3. Evaluate the integrals
We'll use integration by parts. Let \( u = x \) and \( dv = \sin(\pi x) \, dx \). Then \( du = dx \) and \( v = -\frac{\cos(\pi x)}{\pi} \). The integral of \( x \sin(\pi x) \, dx = -x \frac{\cos(\pi x)}{\pi} + \int \frac{\cos(\pi x)}{\pi} \, dx = -x \frac{\cos(\pi x)}{\pi} + \frac{\sin(\pi x)}{\pi^2} + C \). Now, let's evaluate each interval:

• Interval 1: \[ \int_{-1}^{0} \pi^2 x \sin(\pi x) \, dx = \pi^2 \left[ -x \frac{\cos(\pi x)}{\pi} + \frac{\sin(\pi x)}{\pi^2} \right]_{-1}^{0} \] \[ = \pi^2 \left[ (0) - \left( -(-1) \frac{\cos(-\pi)}{\pi} + \frac{\sin(-\pi)}{\pi^2} \right) \right] \] \[ = \pi^2 \left[ - \left( \frac{-\cos(\pi)}{\pi} + 0 \right) \right] = \pi^2 \left[ - \left( \frac{-(-1)}{\pi} \right) \right] = \pi^2 \left( \frac{1}{\pi} \right) = \pi \]

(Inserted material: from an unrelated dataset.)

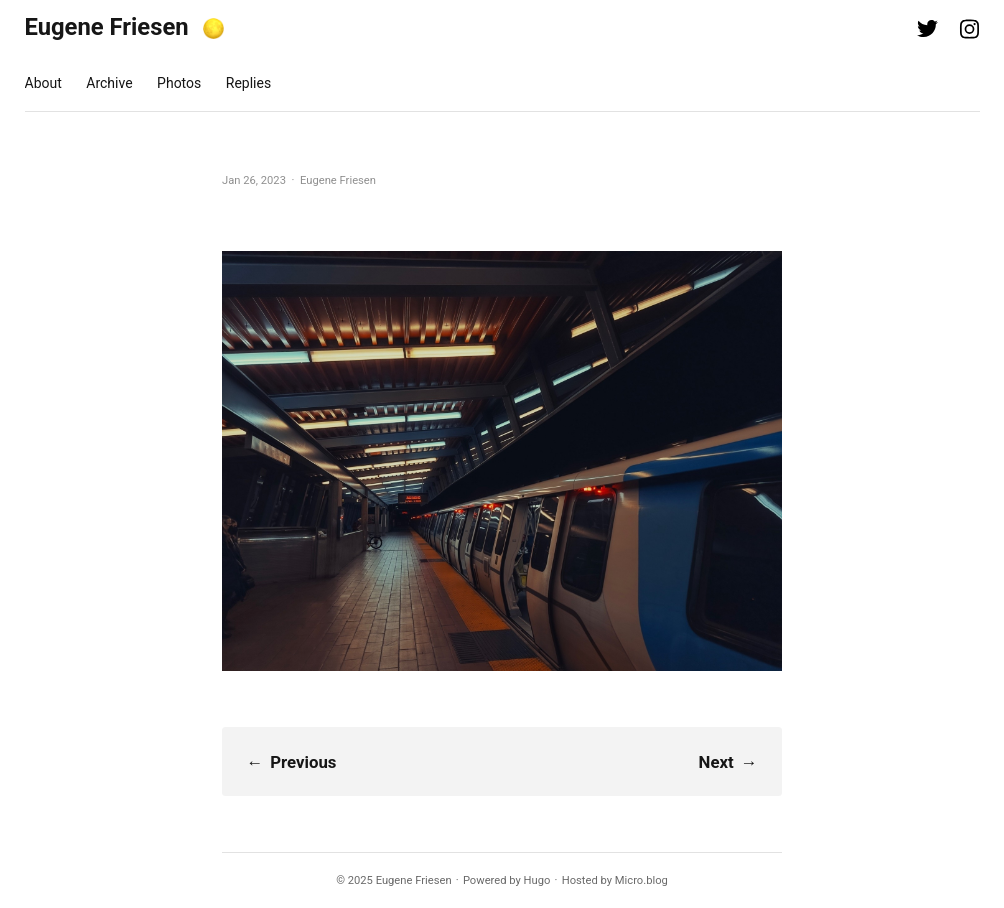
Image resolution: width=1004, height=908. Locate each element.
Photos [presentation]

• Interval 2: \[ \int_{0}^{1} \pi^2 x \sin(\pi x) \, dx = \pi^2 \left[ -x \frac{\cos(\pi x)}{\pi} + \frac{\sin(\pi x)}{\pi^2} \right]_{0}^{1} \] \[ = \pi^2 \left[ \left( -1 \frac{\cos(\pi)}{\pi} + \frac{\sin(\pi)}{\pi^2} \right) - (0) \right] = \pi^2 \left[ \frac{1}{\pi} + 0 \right] = \pi \]

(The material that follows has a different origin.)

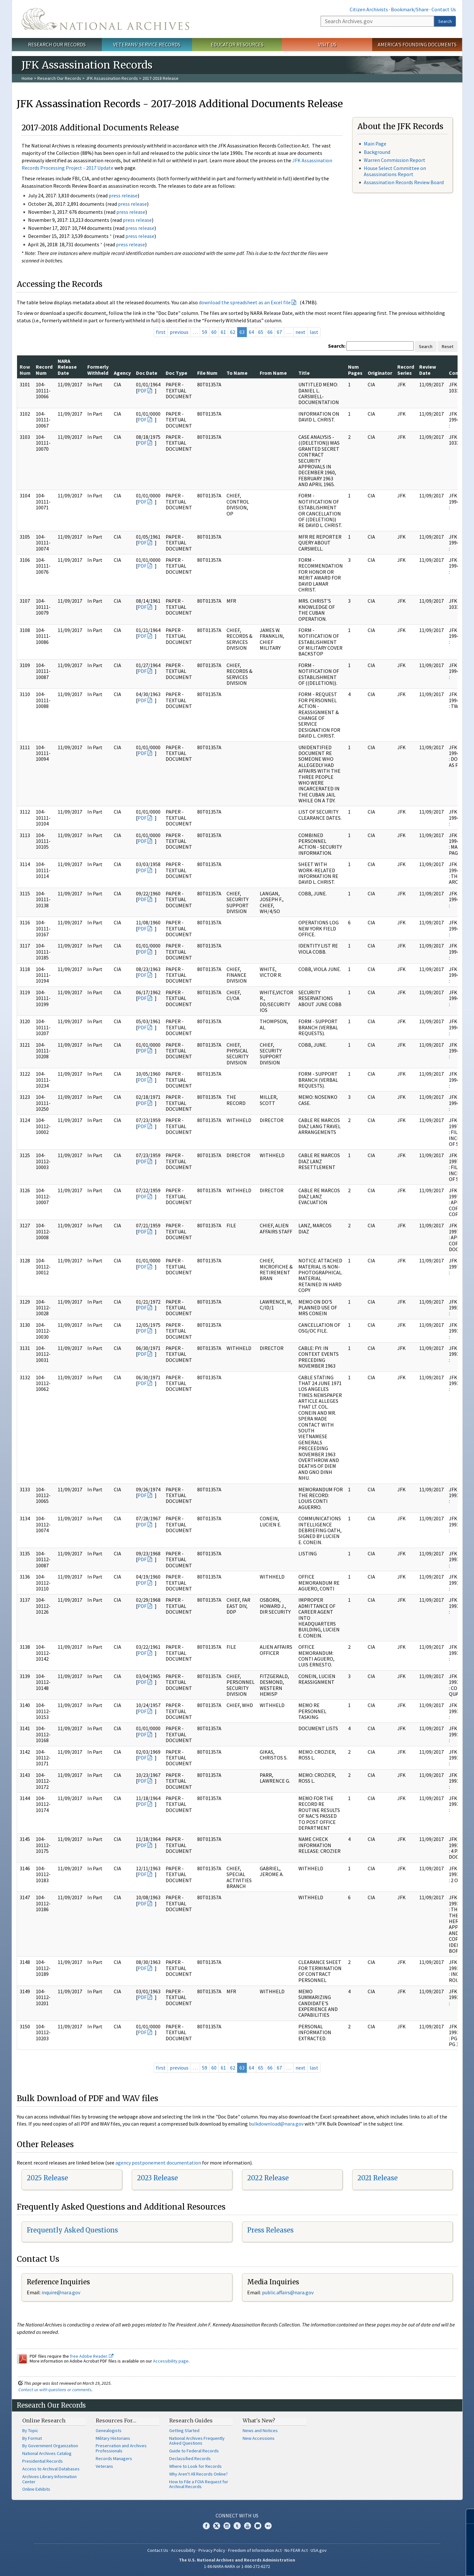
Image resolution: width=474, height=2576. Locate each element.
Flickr (268, 2526)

• Interval 3: \[ \int_{1}^{\frac{3}{2}} -\pi^2 x \sin(\pi x) \, dx = -\pi^2 \left[ -x \frac{\cos(\pi x)}{\pi} + \frac{\sin(\pi x)}{\pi^2} \right]_{1}^{\frac{3}{2}} \] \[ = -\pi^2 \left[ \left( - \frac{3}{2} \frac{\cos(\frac{3\pi}{2})}{\pi} + \frac{\sin(\frac{3\pi}{2})}{\pi^2} \right) - \left( -1 \frac{\cos(\pi)}{\pi} + \frac{\sin(\pi)}{\pi^2} \right) \right] \] \[ = -\pi^2 \left[ \left( 0 - \frac{1}{\pi^2} \right) - \left( \frac{1}{\pi} + 0 \right) \right] = -\pi^2 \left[ -\frac{1}{\pi^2} - \frac{1}{\pi} \right] = -\pi^2 \left[ - \frac{1 + \pi}{\pi^2} \right] = 1 + \pi \]

4. Sum the results
Total Integral = \( \pi + \pi + (1 + \pi) = 3\pi + 1 \).
Answer: The integral is equal to \( 1 + 3\pi \). So the answer is option 3.